Supercritical CO2 Activation Enables an Exceptional Methanol Synthesis Activity Over the Industrial Cu/ZnO/Al2O3 Catalyst

Abstract

The ternary Cu/ZnO/Al2O3 catalyst is widely used in the industry for renewable methanol synthesis. The tenuous trade-off between the strong metal–support interaction (SMSI)-induced Cu–ZnOx interface and the accessible Cu surface strongly affects the activity of the final catalyst. Successes in the control of oxide migration on adsorbate-induced SMSI catalysts have motivated this to develop a supercritical CO2 activation strategy to synchronously perfect the Cu0–O–Znδ+ interface and Cu0–Cu+ surface sites through the manipulation of the adsorbate diffusion kinetics, which involves *OC2H5 and “side-on” fixed CO2 species.
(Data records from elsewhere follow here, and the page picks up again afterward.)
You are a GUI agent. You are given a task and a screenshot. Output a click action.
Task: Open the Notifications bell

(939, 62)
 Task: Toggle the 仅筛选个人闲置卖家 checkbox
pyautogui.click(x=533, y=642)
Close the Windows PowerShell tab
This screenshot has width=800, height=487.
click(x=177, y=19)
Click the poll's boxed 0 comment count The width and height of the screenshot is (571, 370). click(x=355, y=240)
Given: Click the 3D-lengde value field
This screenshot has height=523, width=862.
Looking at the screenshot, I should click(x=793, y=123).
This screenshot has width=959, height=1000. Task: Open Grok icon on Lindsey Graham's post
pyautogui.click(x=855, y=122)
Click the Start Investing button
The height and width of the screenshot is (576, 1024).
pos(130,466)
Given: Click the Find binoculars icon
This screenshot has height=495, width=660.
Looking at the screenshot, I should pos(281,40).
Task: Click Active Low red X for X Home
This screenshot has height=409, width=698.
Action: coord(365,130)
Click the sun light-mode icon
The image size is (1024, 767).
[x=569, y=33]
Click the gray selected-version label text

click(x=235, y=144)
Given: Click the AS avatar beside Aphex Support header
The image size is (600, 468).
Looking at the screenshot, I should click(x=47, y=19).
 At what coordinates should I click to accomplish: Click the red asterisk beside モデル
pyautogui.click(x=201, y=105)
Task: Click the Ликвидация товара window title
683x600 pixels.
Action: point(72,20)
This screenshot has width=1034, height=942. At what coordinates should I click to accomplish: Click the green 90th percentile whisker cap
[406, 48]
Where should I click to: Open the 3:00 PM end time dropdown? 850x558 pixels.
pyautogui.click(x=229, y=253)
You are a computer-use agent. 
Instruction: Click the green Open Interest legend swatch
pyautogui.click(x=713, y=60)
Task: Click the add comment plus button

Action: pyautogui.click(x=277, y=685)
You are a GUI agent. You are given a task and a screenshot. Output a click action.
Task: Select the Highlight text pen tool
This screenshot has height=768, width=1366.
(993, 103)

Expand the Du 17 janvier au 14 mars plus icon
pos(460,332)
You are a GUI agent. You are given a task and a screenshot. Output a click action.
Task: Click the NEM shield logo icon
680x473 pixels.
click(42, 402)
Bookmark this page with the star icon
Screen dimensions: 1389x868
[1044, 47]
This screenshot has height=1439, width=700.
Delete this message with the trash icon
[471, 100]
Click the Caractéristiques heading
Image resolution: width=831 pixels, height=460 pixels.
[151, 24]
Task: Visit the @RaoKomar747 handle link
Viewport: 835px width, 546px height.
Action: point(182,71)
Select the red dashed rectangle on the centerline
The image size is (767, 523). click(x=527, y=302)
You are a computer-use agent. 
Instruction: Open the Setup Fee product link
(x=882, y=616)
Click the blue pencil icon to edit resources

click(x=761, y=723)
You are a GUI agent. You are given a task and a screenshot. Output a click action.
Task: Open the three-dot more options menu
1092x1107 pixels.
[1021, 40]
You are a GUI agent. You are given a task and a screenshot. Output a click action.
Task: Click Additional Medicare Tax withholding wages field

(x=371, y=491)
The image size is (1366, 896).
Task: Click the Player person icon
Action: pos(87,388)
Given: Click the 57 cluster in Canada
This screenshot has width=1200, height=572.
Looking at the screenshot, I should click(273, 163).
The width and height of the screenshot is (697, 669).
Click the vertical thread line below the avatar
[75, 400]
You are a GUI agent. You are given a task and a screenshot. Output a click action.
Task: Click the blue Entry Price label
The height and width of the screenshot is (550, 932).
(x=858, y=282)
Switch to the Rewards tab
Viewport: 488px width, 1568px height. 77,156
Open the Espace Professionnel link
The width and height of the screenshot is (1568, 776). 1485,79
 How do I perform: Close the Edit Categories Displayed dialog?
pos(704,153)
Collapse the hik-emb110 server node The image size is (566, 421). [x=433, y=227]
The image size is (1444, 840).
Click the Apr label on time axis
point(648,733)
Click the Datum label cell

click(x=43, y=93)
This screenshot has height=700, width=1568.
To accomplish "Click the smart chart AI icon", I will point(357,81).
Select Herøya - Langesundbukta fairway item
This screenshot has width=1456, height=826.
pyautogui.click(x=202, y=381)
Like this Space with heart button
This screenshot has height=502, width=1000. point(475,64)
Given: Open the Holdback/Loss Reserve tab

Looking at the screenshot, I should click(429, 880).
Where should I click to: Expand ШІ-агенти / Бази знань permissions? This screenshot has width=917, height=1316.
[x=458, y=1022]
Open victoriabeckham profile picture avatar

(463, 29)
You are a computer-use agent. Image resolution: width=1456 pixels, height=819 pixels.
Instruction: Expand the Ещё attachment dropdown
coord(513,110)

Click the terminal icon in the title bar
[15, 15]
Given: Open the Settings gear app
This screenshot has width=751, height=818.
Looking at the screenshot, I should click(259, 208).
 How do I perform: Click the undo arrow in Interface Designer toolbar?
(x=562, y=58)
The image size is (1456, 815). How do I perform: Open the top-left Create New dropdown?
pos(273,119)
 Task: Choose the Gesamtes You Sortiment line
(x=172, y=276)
This findings illustrate that the adsorbate on ZnOx can facilitate its secondary uniform nucleation and induce a ZnxAl2Oy spinel phase and that CO2 adsorption on metallic Cu0 produces an activated CuxO amorphous shell. Such a structural evolution unlocks a dual-response pathway in methanol synthesis, thus enabling Cu/ZnO/Al2O3 with a twofold increase in catalytic activity. This atomic-level design of active sites and understanding of supercritical CO2-induced structural evolution will guide the future development of high-performance supported metal catalysts.